Ghajar, a sleepy village along Israel’s pastoral northern border with Lebanon, is one of many towns in today’s Eretz Yisrael whose land is claimed by both Israelis and Arabs. This town is populated exclusively by Arabs who would prefer to retain their Israeli citizenship. Prime Minister Netanyahu submitted a plan to the U.N. to hand Ghajar over to Lebanese rule as a gesture to President Obama, Mishpacha visited the village whose residents fear being handed over on the altar of the peace process.

Wednesday, November 17, 2010

A long, obstacle strewn path lined on both sides with barbed wire leads from Kfar Yuval, passing through Kibbutz Dafna’s fruit orchards to Ghajar. Some of the region’s mountain peaks, formerly the inheritance of the tribe of Naftali, are now officially under Lebanese sovereignty, which means they are unofficially under Hizbullah control. Lebanese army outposts and IDF bases face each other, artillery at the ready. It is quiet, but tense. Some say it is the lull before the storm.

This barbed wire path is accessible to just a few local Ghajar residents. It is the umbilical cord that connects them with their life source in Israel. Jeeps and other all-terrain vehicles pass us by, carrying Ghajar residents to their steady jobs in Israel.

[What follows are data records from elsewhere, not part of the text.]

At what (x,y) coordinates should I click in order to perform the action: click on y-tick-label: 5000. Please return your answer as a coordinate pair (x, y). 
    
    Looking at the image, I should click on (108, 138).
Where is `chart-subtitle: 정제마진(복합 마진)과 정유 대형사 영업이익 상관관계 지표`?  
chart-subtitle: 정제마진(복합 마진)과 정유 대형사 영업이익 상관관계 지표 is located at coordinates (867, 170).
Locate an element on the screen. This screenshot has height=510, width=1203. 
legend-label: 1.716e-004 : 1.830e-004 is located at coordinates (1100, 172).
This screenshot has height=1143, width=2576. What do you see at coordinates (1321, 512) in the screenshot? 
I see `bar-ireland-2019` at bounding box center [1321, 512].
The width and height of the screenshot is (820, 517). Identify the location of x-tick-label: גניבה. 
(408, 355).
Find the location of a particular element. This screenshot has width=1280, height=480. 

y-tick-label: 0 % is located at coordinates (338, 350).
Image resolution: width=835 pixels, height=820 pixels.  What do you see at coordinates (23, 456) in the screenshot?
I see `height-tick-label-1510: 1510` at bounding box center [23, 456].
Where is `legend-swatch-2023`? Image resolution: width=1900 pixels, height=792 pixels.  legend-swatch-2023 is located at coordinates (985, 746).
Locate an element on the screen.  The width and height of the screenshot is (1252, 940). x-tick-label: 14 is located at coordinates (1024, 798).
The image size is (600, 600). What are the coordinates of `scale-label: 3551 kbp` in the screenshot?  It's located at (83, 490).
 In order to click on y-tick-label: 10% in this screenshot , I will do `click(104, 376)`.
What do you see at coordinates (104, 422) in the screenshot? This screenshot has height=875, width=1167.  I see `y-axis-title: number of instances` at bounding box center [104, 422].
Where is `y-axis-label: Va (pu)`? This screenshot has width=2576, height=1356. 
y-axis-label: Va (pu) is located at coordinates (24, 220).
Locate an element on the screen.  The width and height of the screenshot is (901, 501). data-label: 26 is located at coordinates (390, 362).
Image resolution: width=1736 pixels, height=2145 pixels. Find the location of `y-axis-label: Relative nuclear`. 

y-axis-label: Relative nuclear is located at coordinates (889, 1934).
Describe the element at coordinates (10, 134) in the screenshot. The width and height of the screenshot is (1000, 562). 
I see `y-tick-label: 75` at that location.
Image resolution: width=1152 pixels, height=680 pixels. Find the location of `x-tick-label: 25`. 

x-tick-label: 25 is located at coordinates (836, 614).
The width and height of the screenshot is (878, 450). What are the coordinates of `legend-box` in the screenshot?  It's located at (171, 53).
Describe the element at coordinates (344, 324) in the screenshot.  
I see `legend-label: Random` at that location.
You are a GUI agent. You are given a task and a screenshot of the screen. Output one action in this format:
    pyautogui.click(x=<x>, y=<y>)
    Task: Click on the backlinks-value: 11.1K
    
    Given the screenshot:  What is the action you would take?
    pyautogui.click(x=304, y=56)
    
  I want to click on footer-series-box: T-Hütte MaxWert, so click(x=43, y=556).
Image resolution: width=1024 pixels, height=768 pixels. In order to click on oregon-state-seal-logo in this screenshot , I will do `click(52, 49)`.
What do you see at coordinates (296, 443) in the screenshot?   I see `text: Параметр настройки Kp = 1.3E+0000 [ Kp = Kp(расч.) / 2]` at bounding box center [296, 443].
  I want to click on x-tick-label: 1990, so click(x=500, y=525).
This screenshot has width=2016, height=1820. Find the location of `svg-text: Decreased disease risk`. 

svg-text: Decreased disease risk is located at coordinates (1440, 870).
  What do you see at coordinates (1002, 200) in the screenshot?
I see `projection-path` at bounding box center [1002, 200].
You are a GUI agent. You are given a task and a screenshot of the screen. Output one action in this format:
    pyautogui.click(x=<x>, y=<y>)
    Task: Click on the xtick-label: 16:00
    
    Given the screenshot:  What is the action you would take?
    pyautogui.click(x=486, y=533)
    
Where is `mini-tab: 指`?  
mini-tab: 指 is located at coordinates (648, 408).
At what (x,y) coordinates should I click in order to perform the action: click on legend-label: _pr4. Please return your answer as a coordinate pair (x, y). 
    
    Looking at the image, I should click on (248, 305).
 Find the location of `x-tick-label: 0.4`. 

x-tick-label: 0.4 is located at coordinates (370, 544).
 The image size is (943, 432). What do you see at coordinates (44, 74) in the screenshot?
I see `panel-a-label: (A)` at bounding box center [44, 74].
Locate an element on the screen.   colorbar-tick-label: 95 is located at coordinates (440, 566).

Ghajar sits on a strategic portion of the Golan Heights, straddling both Syria and Lebanon, which was annexed by Israel in 1981. Israel withdrew from the northern part of the village when it quit Lebanon in 2000, but re-occupied it in 2006 in the wake of the Second Lebanon War. It is a piece of land that the international community would like to see Israel “give back” as an expression of Israeli goodwill. Ghajar’s residents are Israeli citizens wary of givebacks that could place them under the iron will of Hizbullah terrorists who crouch at their doorstep and who view Ghajar’s barbed wire fence as the gateway to crossing the Israeli border.

When Prime Minister Netanyahu submitted plans to the UN last week for an Israeli withdrawal from the northern section of Ghajar that Lebanon claims as theirs, it sent shudders through the village of approximately 2200 residents even though many political observers say Netanyahu has no intention of carrying through. There are elements in the Israeli government urging the withdrawal, either because it would remove one Lebanese pretext for keeping up a state of war with Israel, or perhaps because it might forestall concessions on other fronts.

If the IDF withdraws, UN forces would replace them and Ghajar villagers know better than anyone that life under a new sovereign state will be very different from the lives they have become used to.

“They are putting us at the mercies of Nasrallah. They’ll murder us,” says Sheikh Naim Hatib, the official village sheikh. “You know how many times they’ve asked the villagers to return our ID cards and stop working in Israel? We didn’t listen to them. You know what’s awaiting us now?”